Work request
Below this task are records; return each one exactly and omit its images.

Supplied entries
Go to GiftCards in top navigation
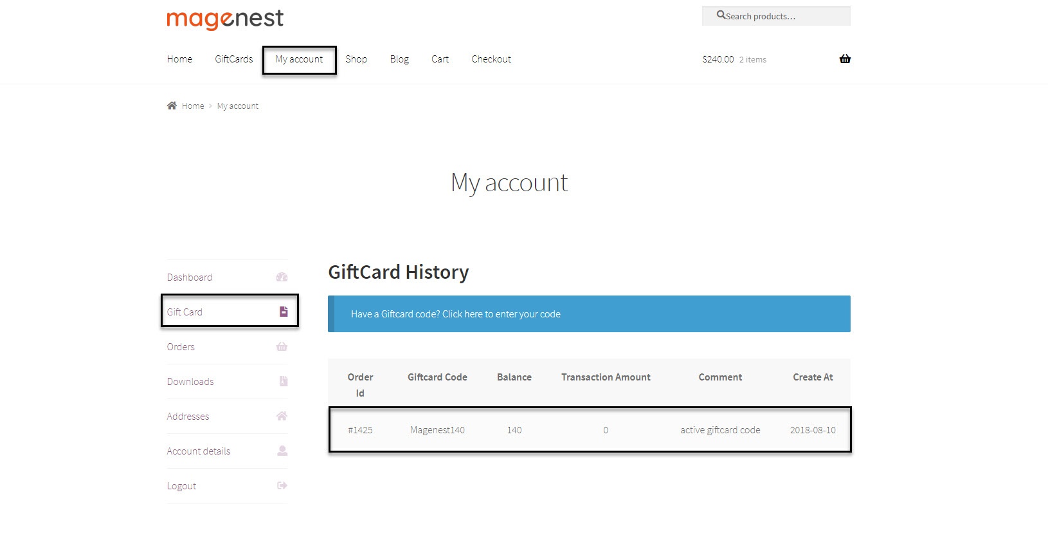This screenshot has height=535, width=1048. (233, 59)
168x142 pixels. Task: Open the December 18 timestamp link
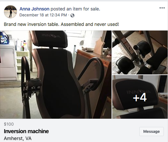[x=43, y=15]

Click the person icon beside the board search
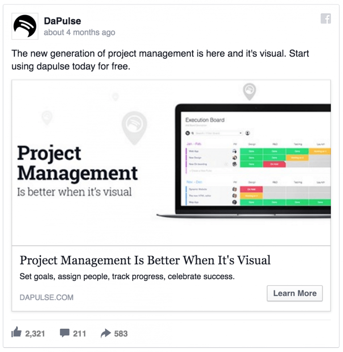[x=247, y=133]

Answer for this exercise
Go to GiftCards in top navigation
This screenshot has height=535, width=1048. (233, 59)
168x142 pixels. Task: Open the December 18 timestamp link
[x=43, y=15]

Click the person icon beside the board search
[x=247, y=133]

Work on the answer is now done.